À première vue, le collaborateur de Michèle Alliot- Marie soupçonné de renseigner le Monde, David Sénat, a peut-être fait preuve de déloyauté, mais rien de plus. Et rien, en tout cas, qui puisse justifier la saisie par les services français des factures de téléphone du haut fonctionnaire « au nom de la sécurité nationale ». Le manquement à l’obligation de réserve d’un fonctionnaire ne met pas en péril la République. Encore que… Cette affaire a révélé qu’il y a bien une guerre de réseaux au sommet de l’État.
Si ces fuites ont immédiatement inquiété le pouvoir, c’est au départ pour une raison simple. Pas question que des indiscrétions non contrôlées viennent embarrasser Philippe Courroye, chargé d’évacuer en douceur le soldat Woerth. Il fallait donc retrouver les coupables. À tout prix.

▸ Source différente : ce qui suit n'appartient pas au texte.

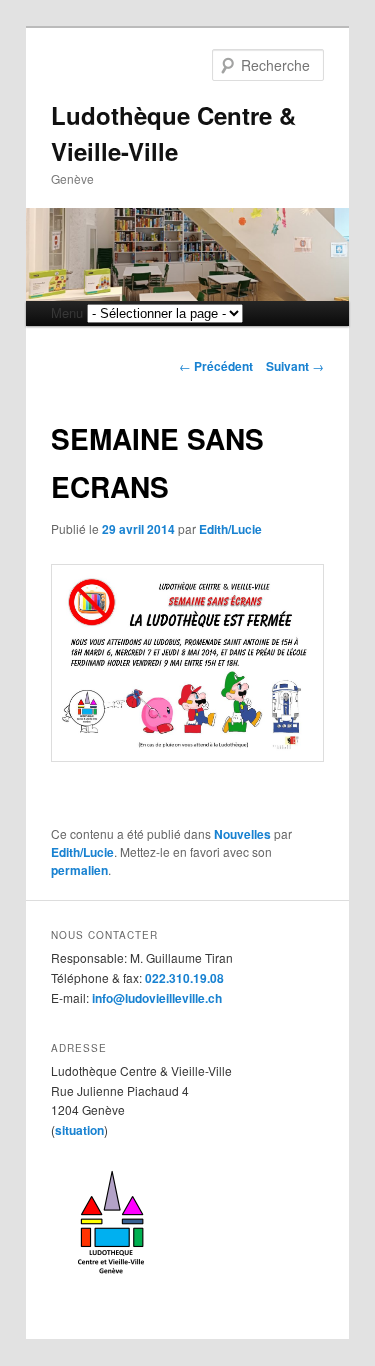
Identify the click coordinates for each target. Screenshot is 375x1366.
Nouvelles (242, 834)
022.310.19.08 (184, 978)
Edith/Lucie (230, 529)
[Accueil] (111, 1281)
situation (79, 1130)
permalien (79, 870)
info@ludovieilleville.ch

Au coeur de l’été, les soupçons de la DCRI se sont immédiatement portés sur le procureur général de Versailles, Philippe Ingall- Montagnier. En effet, comme l’a raconté Libération, ce dernier avait « exigé » du juge Courroye – dont le fief de Nanterre ressort de Versailles – la copie du dossier. Et c’est le même qui a transmis le PV de De Maistre au cabinet de la ministre de la Justice.

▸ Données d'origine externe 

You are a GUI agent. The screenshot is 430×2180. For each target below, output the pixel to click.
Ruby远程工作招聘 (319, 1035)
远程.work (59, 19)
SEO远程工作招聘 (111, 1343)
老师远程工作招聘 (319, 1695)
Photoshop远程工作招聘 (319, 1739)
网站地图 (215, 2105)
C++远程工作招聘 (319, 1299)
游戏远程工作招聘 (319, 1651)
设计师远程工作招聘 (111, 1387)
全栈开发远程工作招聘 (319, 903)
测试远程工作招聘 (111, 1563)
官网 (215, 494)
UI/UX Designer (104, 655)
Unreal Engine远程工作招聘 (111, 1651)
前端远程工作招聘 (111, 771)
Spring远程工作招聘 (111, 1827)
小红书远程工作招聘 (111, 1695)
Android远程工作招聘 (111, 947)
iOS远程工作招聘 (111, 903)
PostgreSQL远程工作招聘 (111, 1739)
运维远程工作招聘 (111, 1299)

Philippe Ingall-Montagnier, dit « Pim », connaît son monde judiciaire. Ce dernier est un vieux routier des cabinets ministériels de la droite chiraquienne, de Jacques Toubon à Dominique Perben. Cet organiste a toujours allié des choix politiques musclés et une certaine souplesse dans l’exécution. Pim ne peut rien refuser à sa ministre. De là à penser que la garde des Sceaux a couvert sinon encouragé la fuite… Des soupçons renforcés lorsque Péchenard, le patron de la police, et Squarcini, le boss de la DCRI, découvrent l’identité du fautif : David Sénat. Nommé auprès de Michèle Alliot-Marie en 2002, immédiatement après la réélection de Jacques Chirac, Sénat est resté, depuis, l’un des plus proches collaborateurs de MAM. Comment imaginer, là encore, que ce fidèle de la ministre ait pu agir seul ? D’où le terrible soupçon qu’Alliot-Marie tenterait de déstabiliser, par des fuites organisées, l’enquête de Philippe Courroye.
Chirac président, les sarkozystes ont toujours dénoncé l’existence d’un cabinet noir à l’Élysée. Et l’on ne peut guère leur donner tort. Les grands flics qui servaient l’ancien chef de l’État – Philippe Massoni et Yves Bertrand en tête – ont organisé dans le monde de la police, de la justice – et de la presse – de redoutables réseaux pour écarter Nicolas Sarkozy du sacre suprême. L’affaire Clearstream a été l’aboutissement – pathétique – de ces stratégies. Arrivés au pouvoir, Sarkozy et les siens n’auront de cesse d’éradiquer la mauvaise graine chiraquienne. Longtemps soupçonnée de double jeu au moment où elle briguait la présidence de l’UMP, MAM est finalement rentrée en grâce après 2007.
Or que découvre l’Élysée à l’occasion de cette nouvelle affaire ? Eh bien que le principal coupable, David Sénat, a géré le dossier Clearstream auprès de MAM à la pire période. Et que, depuis, le même est resté très proche de Jean-François Gayraud, l’âme damnée du patron de la DST (ex- DCRI) sous Chirac. Parfois menaçant, Gayraud a joué un rôle plus que trouble dans l’affaire Clearstream, en rédigeant des notes mensongères. C’est lui qui avait la haute main sur la cellule de la DST qui surveillait « les personnalités jugées sensibles ». Normal pour un expert qui a écrit un ouvrage sur « la délation ».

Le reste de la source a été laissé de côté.